Over the past year and a half, Tom has trained more than 1,000 Ecumen employees in “lean” principles and has run more than 40 events to analyze situations and implement continuous improvements. And his work continues— not only in creating better practices but also sustaining them.
As Tom was working with Ecumen and coming to grips with his reaction to observing dementia firsthand, his personal story took another turn. Tom learned that his own father is now in the early stages of dementia.
The lean management expert bonded with the dementia experts at Ecumen.
“I have gained so much knowledge about dementia,” Tom says. “The Ecumen nurses have really helped me better understand what is happening with my father, and how it’s happening and the progression to expect moving forward.”

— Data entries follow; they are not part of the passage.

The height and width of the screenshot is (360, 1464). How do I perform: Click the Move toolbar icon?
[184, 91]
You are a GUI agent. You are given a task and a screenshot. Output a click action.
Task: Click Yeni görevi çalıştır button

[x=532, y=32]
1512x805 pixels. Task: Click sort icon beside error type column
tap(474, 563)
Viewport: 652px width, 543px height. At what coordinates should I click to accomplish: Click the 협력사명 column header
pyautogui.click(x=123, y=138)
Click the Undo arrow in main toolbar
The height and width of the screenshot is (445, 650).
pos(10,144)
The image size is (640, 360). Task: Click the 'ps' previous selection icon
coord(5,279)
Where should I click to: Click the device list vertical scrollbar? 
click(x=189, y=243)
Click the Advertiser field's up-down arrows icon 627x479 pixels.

And the paying it forward continues.
Ecumen received a Performance-based Incentive Payment Program (PIPP) award from the Minnesota Department of Human Services beginning October 1, 2011 - September 30, 2015. LEAN the Ecumen Way is a company-wide initiative to improve the way Ecumen delivers services in day-to-day operations. LEAN focuses on eliminating non-value added activities in our work— “wastes,” which get in the way of the more important value-added activities that customers desire.

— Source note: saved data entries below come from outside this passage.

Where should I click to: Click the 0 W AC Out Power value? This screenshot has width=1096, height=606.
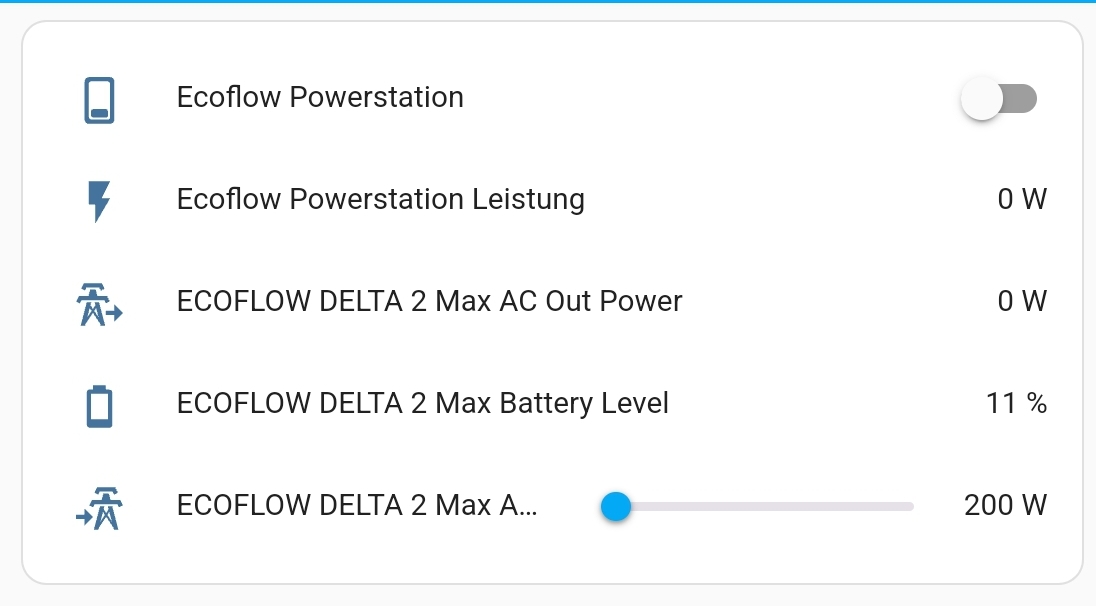[1022, 301]
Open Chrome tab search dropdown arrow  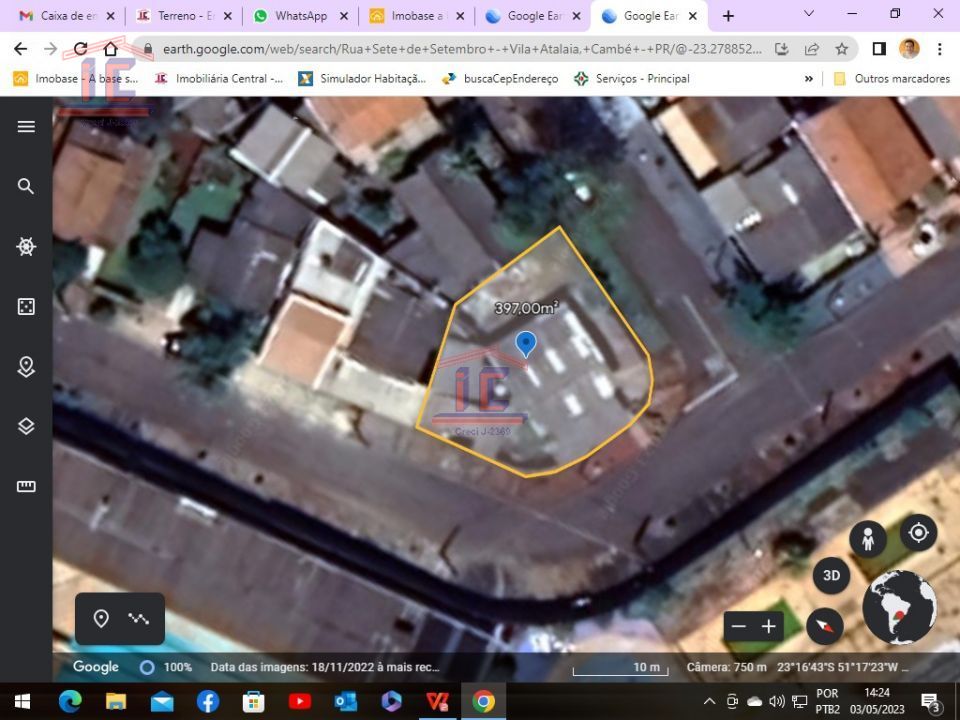tap(809, 15)
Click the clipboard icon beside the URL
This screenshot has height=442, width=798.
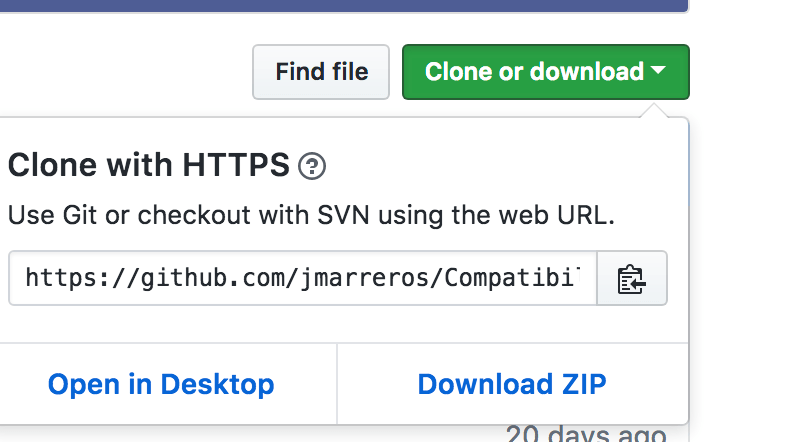click(632, 278)
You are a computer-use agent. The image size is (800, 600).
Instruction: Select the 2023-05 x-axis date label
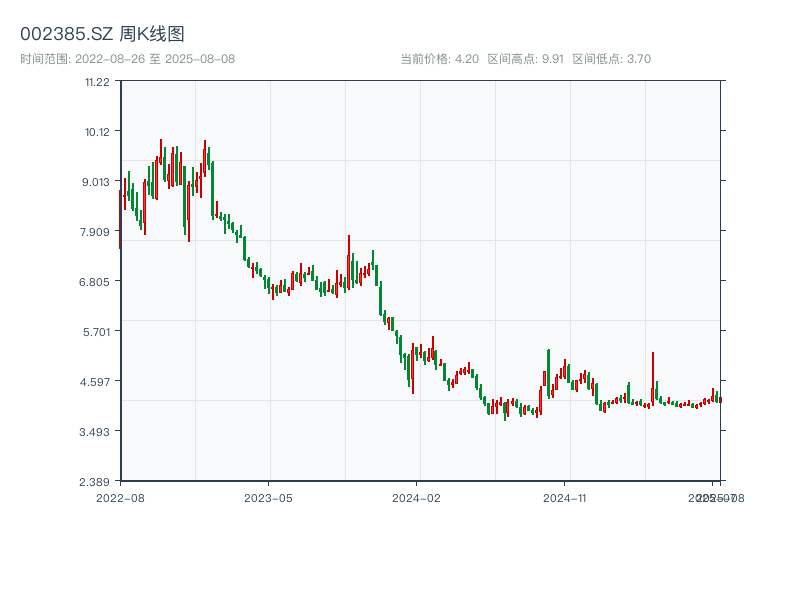click(268, 497)
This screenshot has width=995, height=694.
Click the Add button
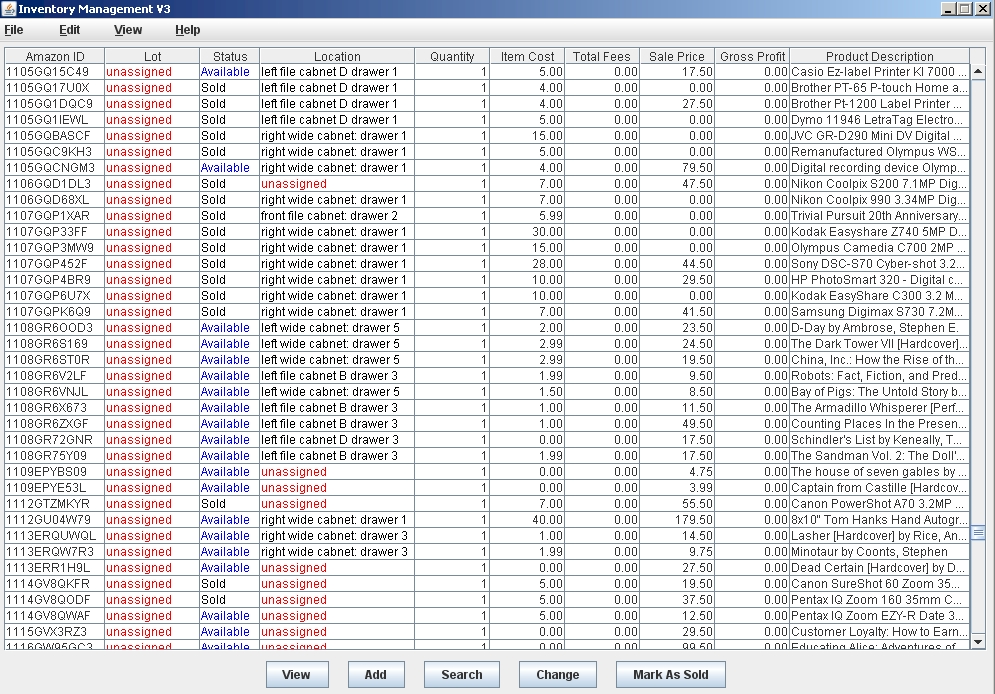pyautogui.click(x=375, y=674)
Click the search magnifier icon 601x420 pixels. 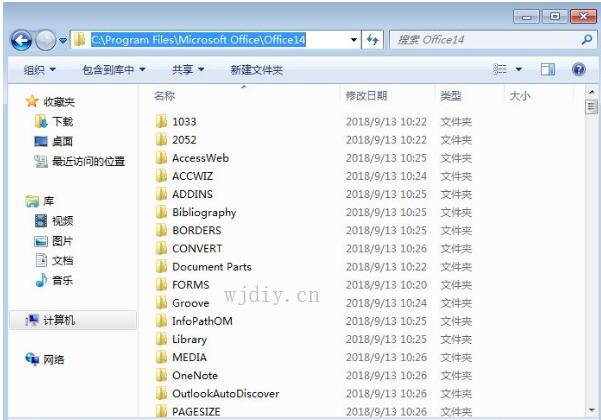pyautogui.click(x=587, y=40)
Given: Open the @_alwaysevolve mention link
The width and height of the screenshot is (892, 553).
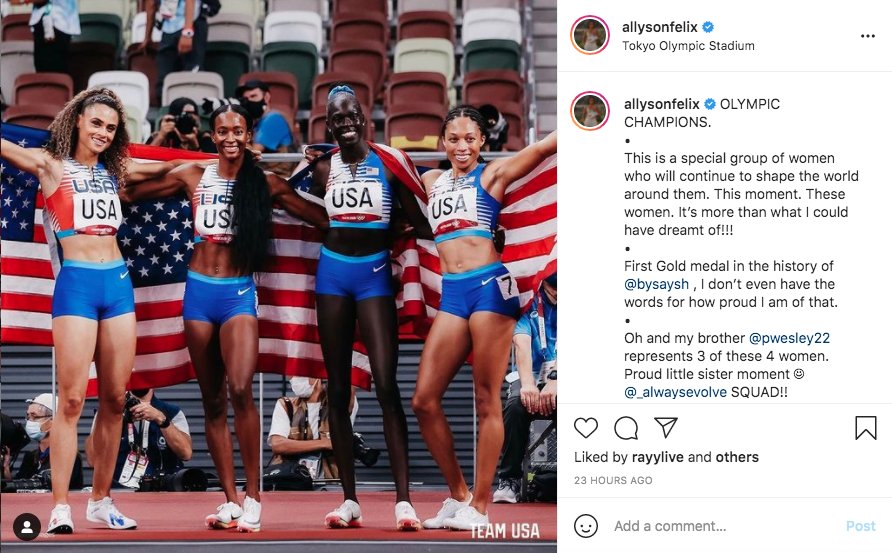Looking at the screenshot, I should point(675,392).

In addition to improving resident experiences by introducing LEAN management techniques, Ecumen has pledged to reduce antipsychotics among people with dementia and improve lives in all Ecumen nursing homes through its Awakenings program (see Ecumenawakenings.org). In 2010, Ecumen was awarded a three-year performance-based grant from the State of Minnesota’s Department of Human Services to expand its pilot Awakenings program to Ecumen’s 15 nursing homes. Such grants help organizations expand innovative, results-based initiatives. These homes serve more than 1,000 people, including some of society’s most challenging dementia cases. The Minneapolis Star Tribune recently profiled the Awakenings program.